In 1997 a worn-out lawnmower, and an inability to finance the purchase of a new one, brought about a radical rethink on churchyard care. A decision was made to leave selected areas uncut for large portions of the year. In fact, this was only a return to the way the churchyard had been managed for the whole of its history before the 1960s, when it was scythed twice a year to make hay, and was otherwise left as meadow.
It was a churchyard just like this where Thomas Gray wrote his famous Elegy and Byron wrote his Lines Written beneath an Elm. Churchyards were places where death was met with vigorous, natural life. The modern concept of the neatly cropped suburban cemetery is quite alien to the setting of a country churchyard, and something which, in this country at least, is really a product of the mechanisation of the process of burial at the time of First World War – not really a sentiment we would choose to perpetuate in Thorpe Market Churchyard.
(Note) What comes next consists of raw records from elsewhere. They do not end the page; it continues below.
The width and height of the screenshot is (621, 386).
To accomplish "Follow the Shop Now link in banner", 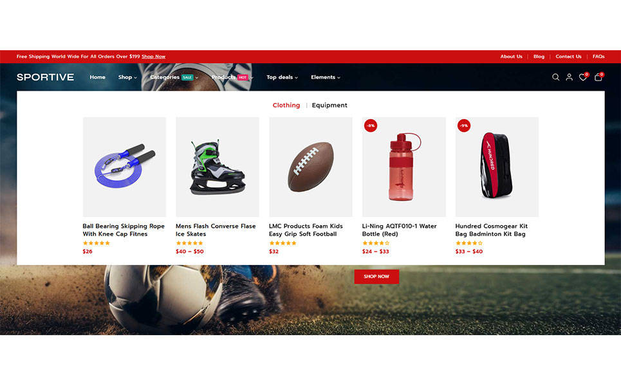I will point(154,57).
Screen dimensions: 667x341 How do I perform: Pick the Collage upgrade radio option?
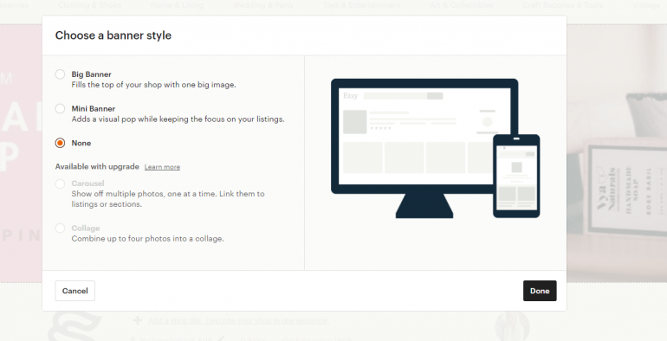tap(60, 228)
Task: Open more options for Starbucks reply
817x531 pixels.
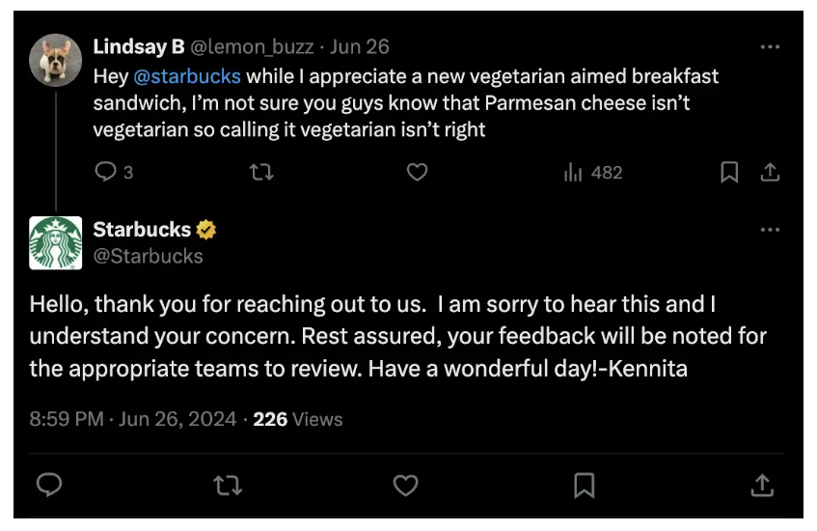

Norfolk Wildlife Trust was invited to carry out a survey and advise on future maintenance regimes. In 1998 the churchyard was described by them as being one of the richest, in terms of diversity, of the 300+ churchyards that they had by then surveyed. In 1999 we were outright winners of the Barclay/Norfolk Wildlife Churchyard Conservation Award. In 2003 we received the CPRE (Norfolk Society) Conservation award.